The nation's suburbs have grown much more diverse over the past generation, as blacks and Hispanics have followed whites out of cities and into surrounding areas -- a demographic shift that saw many blacks move from St. Louis to Ferguson, Mo. In fact, the suburbs nationwide are about as diverse today as central cities were in 1980, according to Brown University's Project US2010.
But that diversity is actually misleading, because while minorities have moved into once-white suburbia, the same inequality and isolation they found in inner cities have followed them there. "Suburban diversity," writes Brown's John R. Logan, "does not mean that neighborhoods within suburbia are diverse."
Blacks and Hispanics have moved into the suburbs, but they're still likely to live in neighborhoods there where they're isolated from whites, regardless of income.

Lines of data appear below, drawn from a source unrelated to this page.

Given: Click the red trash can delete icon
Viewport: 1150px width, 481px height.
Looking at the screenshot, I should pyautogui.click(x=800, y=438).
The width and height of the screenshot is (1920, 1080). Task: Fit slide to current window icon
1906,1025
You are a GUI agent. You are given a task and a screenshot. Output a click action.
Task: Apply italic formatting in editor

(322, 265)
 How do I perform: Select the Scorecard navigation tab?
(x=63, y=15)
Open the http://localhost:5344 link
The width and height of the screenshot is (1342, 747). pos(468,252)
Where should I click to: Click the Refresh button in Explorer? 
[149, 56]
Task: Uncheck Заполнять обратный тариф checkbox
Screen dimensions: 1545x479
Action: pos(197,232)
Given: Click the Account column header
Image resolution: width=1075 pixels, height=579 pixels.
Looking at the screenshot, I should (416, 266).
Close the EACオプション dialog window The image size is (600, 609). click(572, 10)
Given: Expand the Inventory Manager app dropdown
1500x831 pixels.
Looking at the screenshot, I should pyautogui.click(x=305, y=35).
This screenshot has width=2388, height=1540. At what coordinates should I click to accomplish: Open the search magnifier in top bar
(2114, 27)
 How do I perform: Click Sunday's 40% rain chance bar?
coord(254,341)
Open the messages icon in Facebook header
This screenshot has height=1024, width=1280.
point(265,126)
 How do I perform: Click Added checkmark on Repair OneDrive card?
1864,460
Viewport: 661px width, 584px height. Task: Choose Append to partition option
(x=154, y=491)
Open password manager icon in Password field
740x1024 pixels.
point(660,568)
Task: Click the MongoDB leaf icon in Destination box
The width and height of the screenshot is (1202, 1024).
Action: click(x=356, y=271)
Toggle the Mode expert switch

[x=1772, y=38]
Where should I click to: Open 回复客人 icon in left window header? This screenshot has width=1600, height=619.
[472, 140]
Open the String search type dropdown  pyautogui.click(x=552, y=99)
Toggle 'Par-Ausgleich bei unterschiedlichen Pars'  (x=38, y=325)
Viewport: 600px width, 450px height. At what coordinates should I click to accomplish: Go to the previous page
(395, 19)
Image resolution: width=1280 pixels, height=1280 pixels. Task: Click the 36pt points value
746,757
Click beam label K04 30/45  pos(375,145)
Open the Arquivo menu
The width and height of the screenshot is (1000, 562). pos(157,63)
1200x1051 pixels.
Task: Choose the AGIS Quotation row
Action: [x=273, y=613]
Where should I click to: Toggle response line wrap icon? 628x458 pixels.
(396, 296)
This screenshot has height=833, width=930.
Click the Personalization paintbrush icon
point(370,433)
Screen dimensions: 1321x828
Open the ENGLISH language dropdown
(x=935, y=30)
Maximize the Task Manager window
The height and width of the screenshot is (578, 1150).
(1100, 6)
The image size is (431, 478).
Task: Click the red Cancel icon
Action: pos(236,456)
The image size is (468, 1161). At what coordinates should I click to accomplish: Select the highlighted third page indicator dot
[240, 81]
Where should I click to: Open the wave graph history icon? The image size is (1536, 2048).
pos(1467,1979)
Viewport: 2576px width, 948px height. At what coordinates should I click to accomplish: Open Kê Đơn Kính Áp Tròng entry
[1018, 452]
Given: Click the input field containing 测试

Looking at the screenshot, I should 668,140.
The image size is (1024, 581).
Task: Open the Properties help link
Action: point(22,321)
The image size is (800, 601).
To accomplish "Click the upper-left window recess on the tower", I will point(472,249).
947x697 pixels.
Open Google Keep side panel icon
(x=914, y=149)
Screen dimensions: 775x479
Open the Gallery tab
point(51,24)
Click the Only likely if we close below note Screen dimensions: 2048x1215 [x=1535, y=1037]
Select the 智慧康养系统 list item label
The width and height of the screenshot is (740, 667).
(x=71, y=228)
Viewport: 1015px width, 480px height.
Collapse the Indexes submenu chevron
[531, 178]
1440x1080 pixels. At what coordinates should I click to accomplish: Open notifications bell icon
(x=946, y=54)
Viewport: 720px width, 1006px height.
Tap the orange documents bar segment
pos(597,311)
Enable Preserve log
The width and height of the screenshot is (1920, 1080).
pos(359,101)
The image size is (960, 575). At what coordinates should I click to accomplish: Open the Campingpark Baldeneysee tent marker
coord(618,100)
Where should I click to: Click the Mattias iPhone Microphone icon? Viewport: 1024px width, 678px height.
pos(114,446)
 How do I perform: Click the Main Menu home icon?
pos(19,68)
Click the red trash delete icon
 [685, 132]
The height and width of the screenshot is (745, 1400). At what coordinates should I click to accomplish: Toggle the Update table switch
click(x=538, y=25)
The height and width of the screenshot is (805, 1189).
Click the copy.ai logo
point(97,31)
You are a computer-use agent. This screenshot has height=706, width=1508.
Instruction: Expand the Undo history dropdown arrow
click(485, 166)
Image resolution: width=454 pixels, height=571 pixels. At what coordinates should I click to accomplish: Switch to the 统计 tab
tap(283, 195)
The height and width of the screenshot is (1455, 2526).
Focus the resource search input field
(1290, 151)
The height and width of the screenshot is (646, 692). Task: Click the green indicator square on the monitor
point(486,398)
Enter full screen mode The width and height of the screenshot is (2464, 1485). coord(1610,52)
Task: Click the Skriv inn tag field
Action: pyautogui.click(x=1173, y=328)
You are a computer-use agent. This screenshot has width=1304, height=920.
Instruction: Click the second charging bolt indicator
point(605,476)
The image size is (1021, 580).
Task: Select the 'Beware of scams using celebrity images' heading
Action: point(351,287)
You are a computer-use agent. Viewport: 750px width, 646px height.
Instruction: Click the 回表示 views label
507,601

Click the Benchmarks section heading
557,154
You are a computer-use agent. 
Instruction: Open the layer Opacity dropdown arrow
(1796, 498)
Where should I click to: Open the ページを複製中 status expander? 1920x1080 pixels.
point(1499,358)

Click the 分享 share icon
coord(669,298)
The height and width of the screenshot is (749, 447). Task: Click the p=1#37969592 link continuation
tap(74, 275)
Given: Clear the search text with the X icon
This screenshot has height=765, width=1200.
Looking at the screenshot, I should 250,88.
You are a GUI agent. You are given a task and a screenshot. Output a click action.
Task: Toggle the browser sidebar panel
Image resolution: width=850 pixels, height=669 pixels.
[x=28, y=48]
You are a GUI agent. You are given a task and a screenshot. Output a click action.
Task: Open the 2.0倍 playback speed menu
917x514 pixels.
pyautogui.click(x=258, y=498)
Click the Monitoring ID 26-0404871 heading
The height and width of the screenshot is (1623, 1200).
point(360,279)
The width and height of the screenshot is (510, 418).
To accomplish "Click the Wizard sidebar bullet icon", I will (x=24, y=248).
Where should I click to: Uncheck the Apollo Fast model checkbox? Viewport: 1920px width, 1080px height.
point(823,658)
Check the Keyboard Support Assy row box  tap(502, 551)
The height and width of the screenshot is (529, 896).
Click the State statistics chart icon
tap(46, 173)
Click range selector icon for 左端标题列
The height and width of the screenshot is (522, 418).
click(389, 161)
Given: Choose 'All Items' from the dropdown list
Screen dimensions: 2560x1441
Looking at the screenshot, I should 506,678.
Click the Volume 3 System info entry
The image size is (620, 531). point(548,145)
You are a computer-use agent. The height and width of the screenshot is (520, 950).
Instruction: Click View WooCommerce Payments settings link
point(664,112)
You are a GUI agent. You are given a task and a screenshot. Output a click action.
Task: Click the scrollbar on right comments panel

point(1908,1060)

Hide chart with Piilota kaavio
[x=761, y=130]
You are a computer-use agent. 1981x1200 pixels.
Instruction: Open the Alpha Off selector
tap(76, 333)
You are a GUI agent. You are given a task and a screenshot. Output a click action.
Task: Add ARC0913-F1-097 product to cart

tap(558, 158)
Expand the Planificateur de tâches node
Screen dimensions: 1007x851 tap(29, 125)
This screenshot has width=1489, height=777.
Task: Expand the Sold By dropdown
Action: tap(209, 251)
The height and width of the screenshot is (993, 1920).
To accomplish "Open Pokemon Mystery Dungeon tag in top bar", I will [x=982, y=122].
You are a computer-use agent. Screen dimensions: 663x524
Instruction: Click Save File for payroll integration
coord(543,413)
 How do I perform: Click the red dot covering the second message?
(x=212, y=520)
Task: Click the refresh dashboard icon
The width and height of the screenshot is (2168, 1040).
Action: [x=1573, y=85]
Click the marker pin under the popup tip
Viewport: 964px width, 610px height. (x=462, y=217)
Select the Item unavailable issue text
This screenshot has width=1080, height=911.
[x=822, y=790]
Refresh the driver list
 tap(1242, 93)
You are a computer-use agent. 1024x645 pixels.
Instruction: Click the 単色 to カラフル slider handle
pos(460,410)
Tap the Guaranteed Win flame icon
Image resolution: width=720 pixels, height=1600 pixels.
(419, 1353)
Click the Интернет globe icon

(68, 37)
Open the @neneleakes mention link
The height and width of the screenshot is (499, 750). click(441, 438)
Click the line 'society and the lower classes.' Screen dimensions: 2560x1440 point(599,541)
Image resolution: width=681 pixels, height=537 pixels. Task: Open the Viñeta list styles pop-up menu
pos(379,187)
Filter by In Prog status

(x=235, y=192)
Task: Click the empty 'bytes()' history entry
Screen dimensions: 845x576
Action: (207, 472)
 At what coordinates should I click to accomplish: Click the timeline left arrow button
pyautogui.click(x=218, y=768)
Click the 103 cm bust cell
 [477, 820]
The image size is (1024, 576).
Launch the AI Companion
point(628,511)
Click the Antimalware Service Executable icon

And those neighborhoods are likely to have more poverty and lower-performing public schools than the suburban neighborhoods where whites live, suggesting that old urban forms of inequality are replicating themselves in the suburbs.
These patterns have earned national attention in Ferguson. But Logan's recent analysis of national Census data underscores the broad reality that the suburban dream has come to mean something very different for minorities than for whites.
This chart, for instance, shows that segregation has barely declined between whites and minorities in the suburbs over the last 30 years. It tracks the index of dissimilarity, a commonly used measure of segregation that captures how evenly dispersed two groups are within census tracts across a city. Scores around 30 and below reflect modest segregation; scores around 60 and above reflect high segregation.
Segregation between blacks and whites has slightly declined in the suburbs over the last 30 years (thanks, in large part, to Hispanics and Asians moving into their neighborhoods), but suburban segregation between whites and Hispanics has actually ticked up.
Today, this suburban segregation persists, regardless of income. Affluent black families live in neighborhoods where they are no less isolated than poor black families. That also means that suburban blacks who make more than $75,000 a year live in higher poverty neighborhoods than suburban whites who make less than $40,000 a year. Similar disparities have long existed in the cities many of these families moved from, as Logan concludes:
As is true in cities, [suburban] blacks and Hispanics live in the least desirable neighborhoods, even when they can afford better. And their children attend the lowest performing schools. This a familiar story in older central cities. Because moving to the suburbs was once believed to mean making it into the mainstream, these disparities are especially poignant, and they puncture the image of a post racial America.